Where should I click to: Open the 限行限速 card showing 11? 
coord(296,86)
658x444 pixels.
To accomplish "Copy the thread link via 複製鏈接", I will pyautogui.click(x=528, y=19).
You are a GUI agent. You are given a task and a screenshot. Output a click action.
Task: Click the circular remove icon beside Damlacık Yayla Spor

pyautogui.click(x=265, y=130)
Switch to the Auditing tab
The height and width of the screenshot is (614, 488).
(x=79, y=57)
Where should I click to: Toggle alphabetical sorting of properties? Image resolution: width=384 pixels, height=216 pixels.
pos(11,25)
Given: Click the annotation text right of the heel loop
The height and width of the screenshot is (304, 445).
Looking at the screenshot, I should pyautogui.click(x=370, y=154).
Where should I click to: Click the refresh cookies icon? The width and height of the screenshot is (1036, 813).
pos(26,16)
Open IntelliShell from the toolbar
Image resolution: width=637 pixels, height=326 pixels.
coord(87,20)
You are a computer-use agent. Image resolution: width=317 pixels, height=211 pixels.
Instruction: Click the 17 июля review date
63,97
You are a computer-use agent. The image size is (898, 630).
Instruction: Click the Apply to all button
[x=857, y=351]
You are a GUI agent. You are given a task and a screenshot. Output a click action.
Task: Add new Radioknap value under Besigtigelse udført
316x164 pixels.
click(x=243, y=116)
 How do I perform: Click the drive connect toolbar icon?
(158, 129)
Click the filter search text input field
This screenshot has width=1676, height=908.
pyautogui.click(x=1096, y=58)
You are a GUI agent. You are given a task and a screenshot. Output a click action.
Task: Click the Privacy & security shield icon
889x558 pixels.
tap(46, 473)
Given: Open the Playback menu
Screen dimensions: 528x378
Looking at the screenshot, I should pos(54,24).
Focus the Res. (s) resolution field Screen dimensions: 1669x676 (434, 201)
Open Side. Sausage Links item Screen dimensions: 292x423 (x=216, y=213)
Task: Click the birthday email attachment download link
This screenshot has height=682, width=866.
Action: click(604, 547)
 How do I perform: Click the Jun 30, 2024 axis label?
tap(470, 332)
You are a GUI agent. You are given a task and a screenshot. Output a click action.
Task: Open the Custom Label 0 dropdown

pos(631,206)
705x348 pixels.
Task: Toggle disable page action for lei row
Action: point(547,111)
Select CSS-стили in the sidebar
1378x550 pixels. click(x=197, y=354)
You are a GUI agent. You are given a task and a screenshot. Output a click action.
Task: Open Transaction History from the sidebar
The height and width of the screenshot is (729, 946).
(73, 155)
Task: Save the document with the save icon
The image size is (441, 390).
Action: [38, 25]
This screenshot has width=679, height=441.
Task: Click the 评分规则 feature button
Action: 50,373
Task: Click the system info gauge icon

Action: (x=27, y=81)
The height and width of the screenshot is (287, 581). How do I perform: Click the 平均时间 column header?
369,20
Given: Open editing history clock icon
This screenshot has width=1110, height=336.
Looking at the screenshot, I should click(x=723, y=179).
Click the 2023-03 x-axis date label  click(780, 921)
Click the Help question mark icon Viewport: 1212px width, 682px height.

*-*-*

◆ **Objective**
Reproduce the entries above verbatim, from the line containing "You are a computer-use agent. The" through the end of the entries, both ends included.

◆ **Solution to this exercise**
You are a computer-use agent. The image size is (898, 630).
Instruction: Click the Apply to all button
[x=857, y=351]
You are a GUI agent. You are given a task and a screenshot. Output a click action.
Task: Add new Radioknap value under Besigtigelse udført
316x164 pixels.
click(x=243, y=116)
 How do I perform: Click the drive connect toolbar icon?
(158, 129)
Click the filter search text input field
This screenshot has width=1676, height=908.
pyautogui.click(x=1096, y=58)
You are a GUI agent. You are given a task and a screenshot. Output a click action.
Task: Click the Privacy & security shield icon
889x558 pixels.
tap(46, 473)
Given: Open the Playback menu
Screen dimensions: 528x378
Looking at the screenshot, I should pos(54,24).
Focus the Res. (s) resolution field Screen dimensions: 1669x676 (434, 201)
Open Side. Sausage Links item Screen dimensions: 292x423 (x=216, y=213)
Task: Click the birthday email attachment download link
This screenshot has height=682, width=866.
Action: click(604, 547)
 How do I perform: Click the Jun 30, 2024 axis label?
tap(470, 332)
You are a GUI agent. You are given a task and a screenshot. Output a click action.
Task: Open the Custom Label 0 dropdown

pos(631,206)
705x348 pixels.
Task: Toggle disable page action for lei row
Action: point(547,111)
Select CSS-стили in the sidebar
1378x550 pixels. click(x=197, y=354)
You are a GUI agent. You are given a task and a screenshot. Output a click action.
Task: Open Transaction History from the sidebar
The height and width of the screenshot is (729, 946).
(73, 155)
Task: Save the document with the save icon
The image size is (441, 390).
Action: [38, 25]
This screenshot has width=679, height=441.
Task: Click the 评分规则 feature button
Action: 50,373
Task: Click the system info gauge icon

Action: (x=27, y=81)
The height and width of the screenshot is (287, 581). How do I perform: Click the 平均时间 column header?
369,20
Given: Open editing history clock icon
This screenshot has width=1110, height=336.
Looking at the screenshot, I should click(x=723, y=179).
Click the 2023-03 x-axis date label  click(780, 921)
Click the Help question mark icon Viewport: 1212px width, 682px height.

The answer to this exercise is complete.